Stored data entries
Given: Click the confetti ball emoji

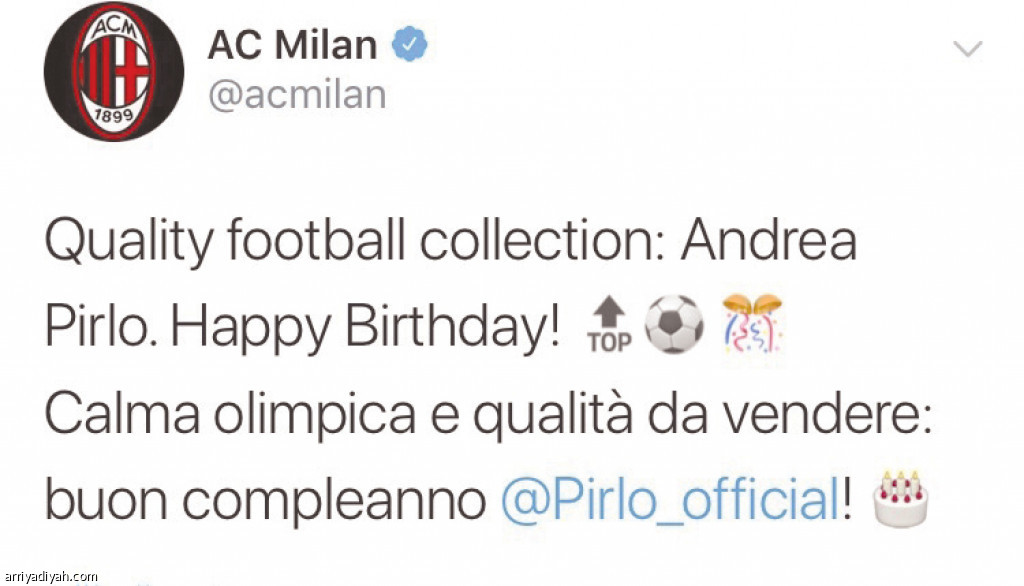Looking at the screenshot, I should [x=752, y=323].
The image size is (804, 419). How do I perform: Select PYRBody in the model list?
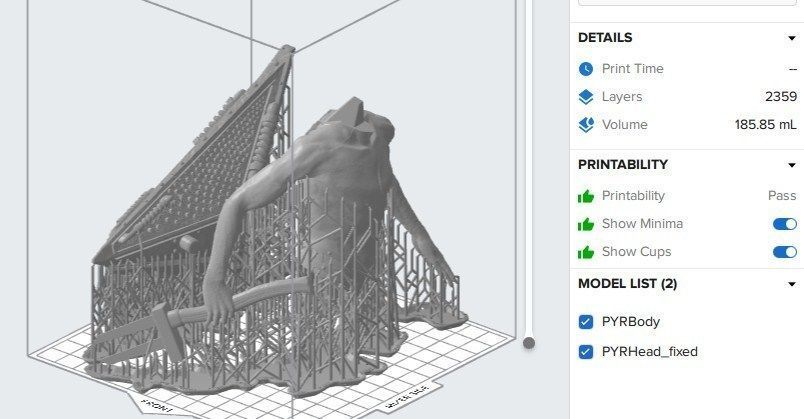[x=631, y=322]
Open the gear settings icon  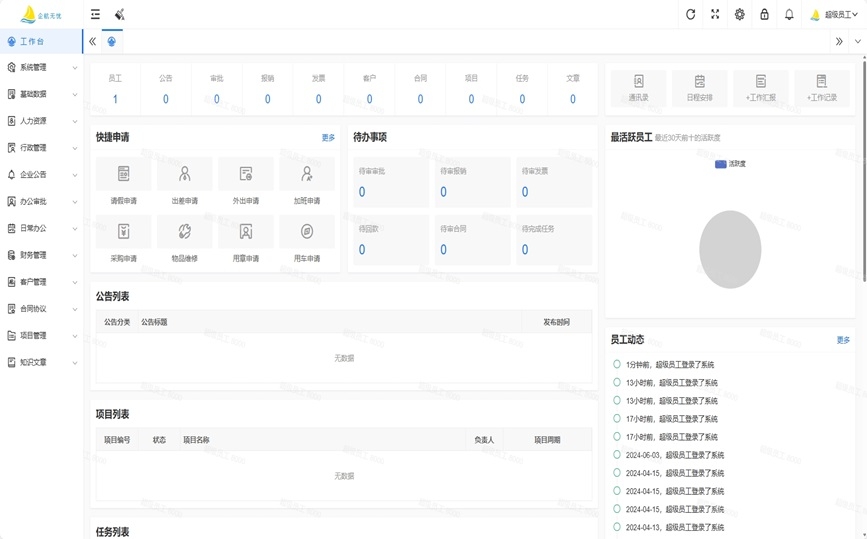click(740, 15)
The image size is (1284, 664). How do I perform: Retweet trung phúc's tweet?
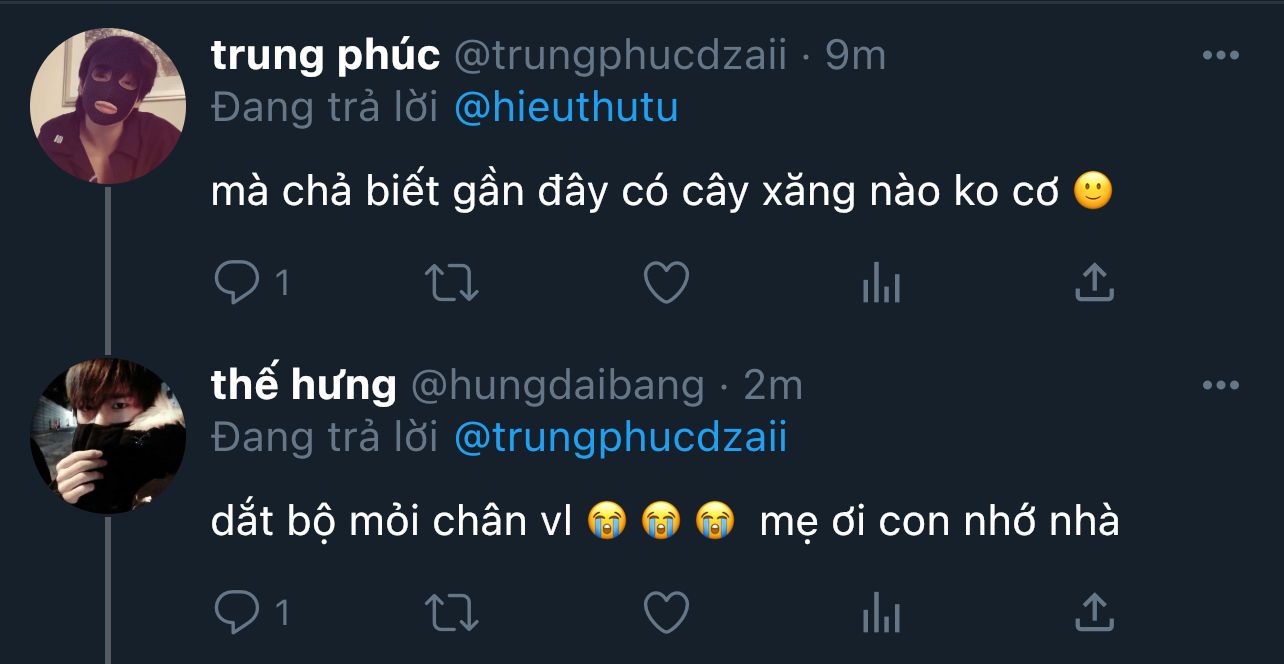452,283
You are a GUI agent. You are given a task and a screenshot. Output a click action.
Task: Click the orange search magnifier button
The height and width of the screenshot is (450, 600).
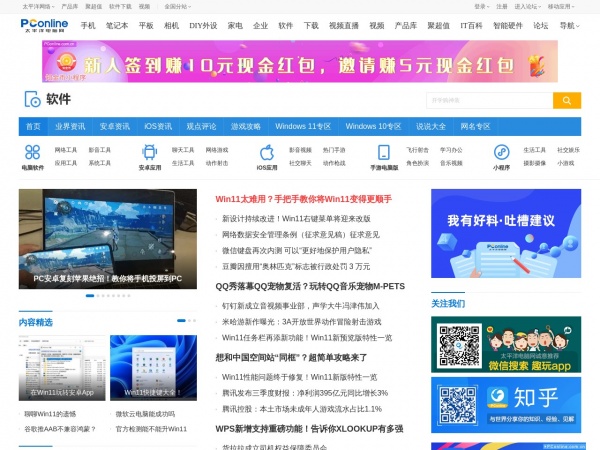pyautogui.click(x=566, y=100)
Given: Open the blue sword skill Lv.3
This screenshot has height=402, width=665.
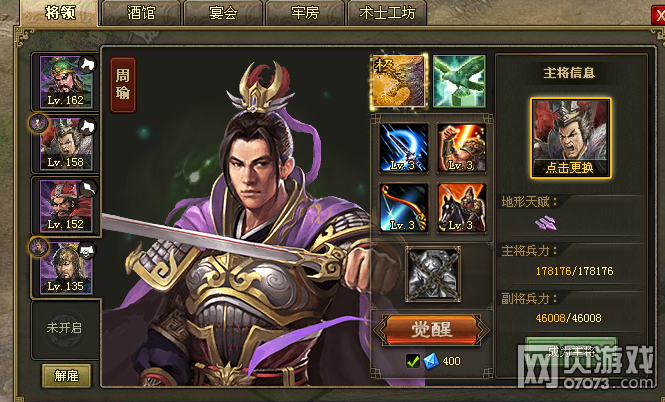Looking at the screenshot, I should click(x=403, y=148).
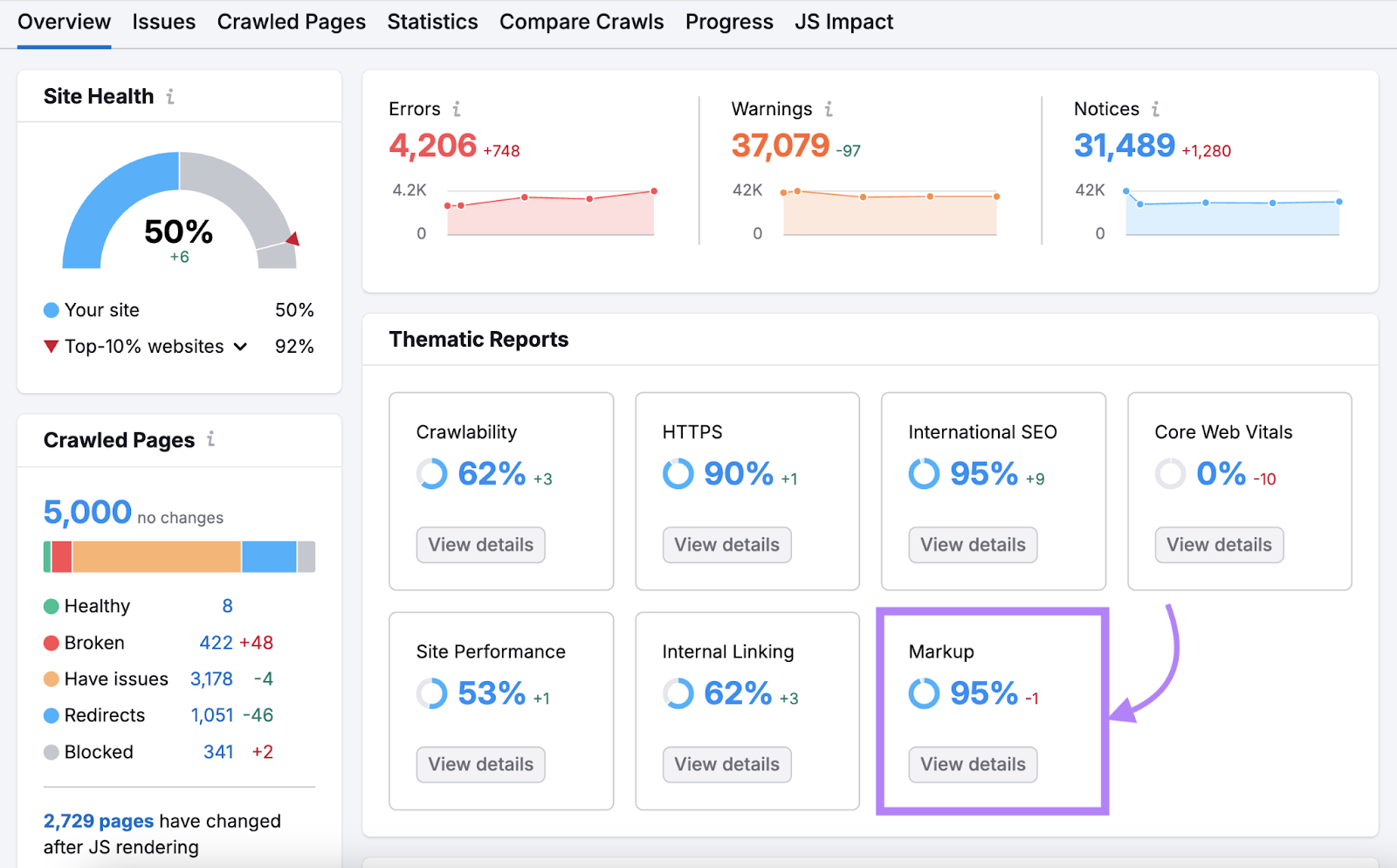
Task: Click the Errors info icon
Action: (x=456, y=109)
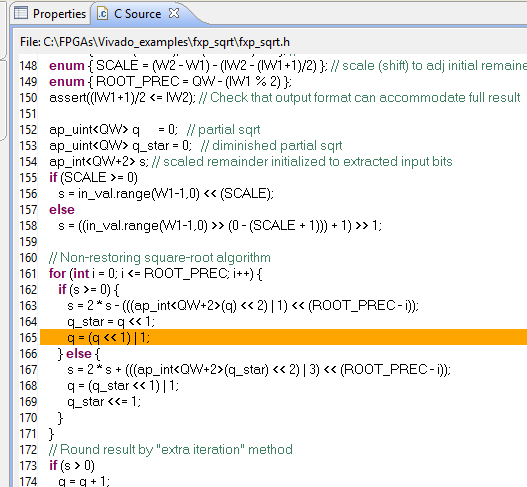Click the Non-restoring square-root algorithm comment
Screen dimensions: 527x487
160,257

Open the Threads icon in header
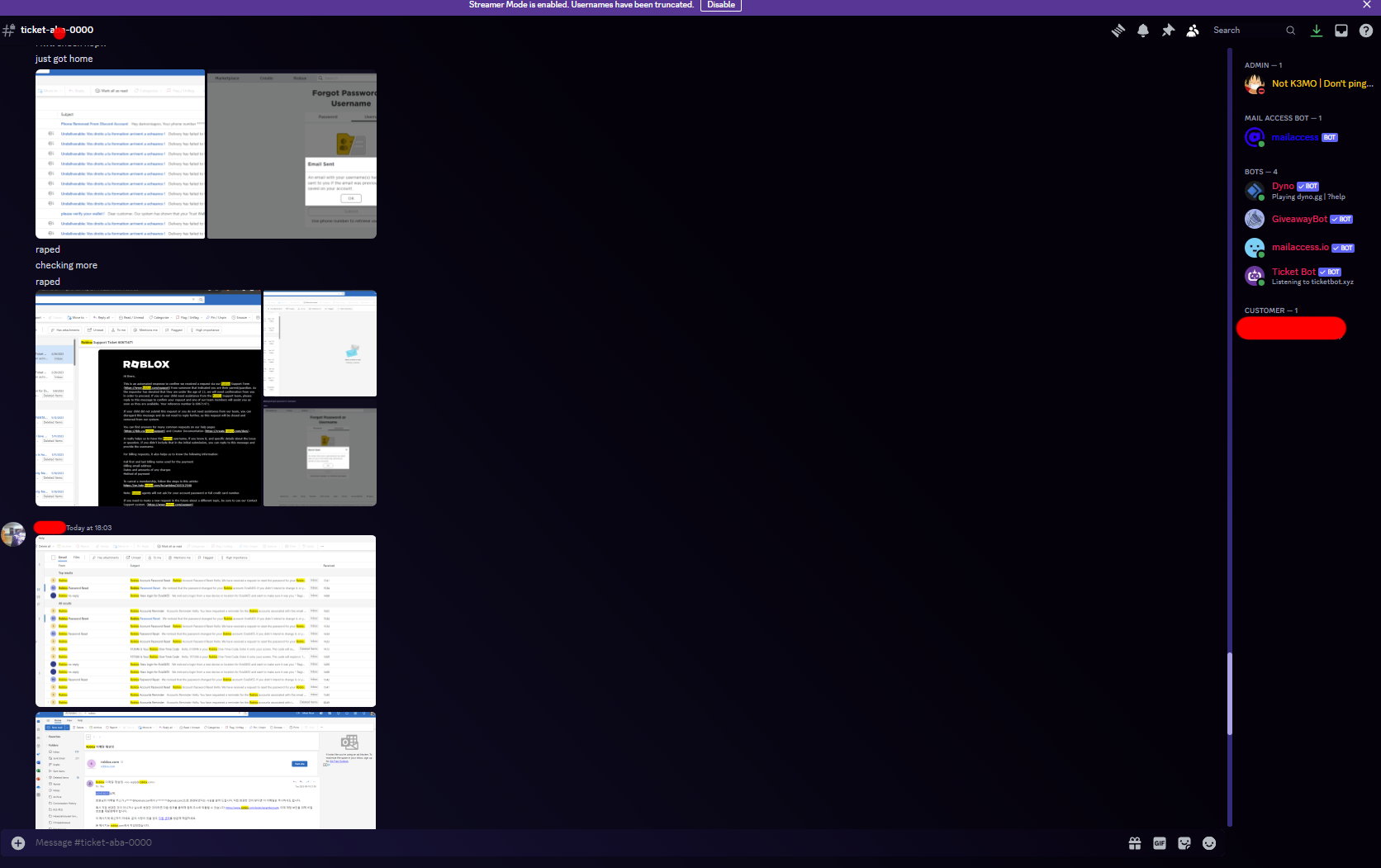coord(1118,31)
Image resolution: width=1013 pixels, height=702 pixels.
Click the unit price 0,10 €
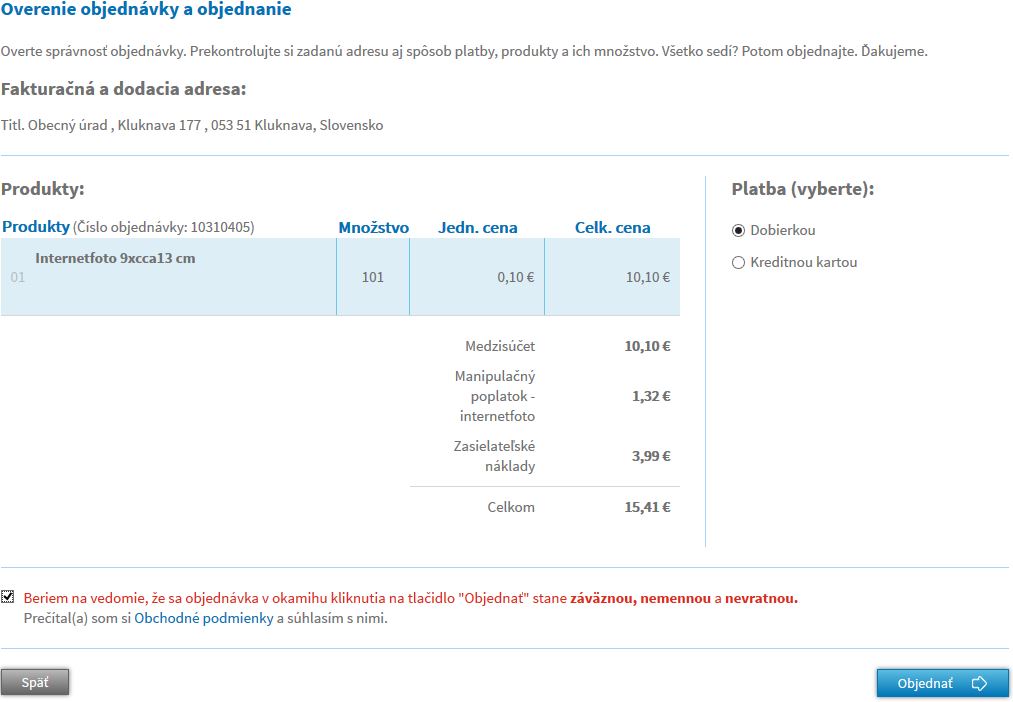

# ACTIVITY:
Your task is to give again, unchanged, the lines from the line that contains "The height and" to the end of the records. Include both end lines but no pictures.

# TASK OUTPUT:
The height and width of the screenshot is (450, 600).
pyautogui.click(x=566, y=100)
Given: Open the blue sword skill Lv.3
This screenshot has height=402, width=665.
Looking at the screenshot, I should click(x=403, y=148).
Task: Click the Errors info icon
Action: (x=456, y=109)
Click the Non-restoring square-root algorithm comment
Screen dimensions: 527x487
160,257

Open the Threads icon in header
coord(1118,31)
Image resolution: width=1013 pixels, height=702 pixels.
Click the unit price 0,10 €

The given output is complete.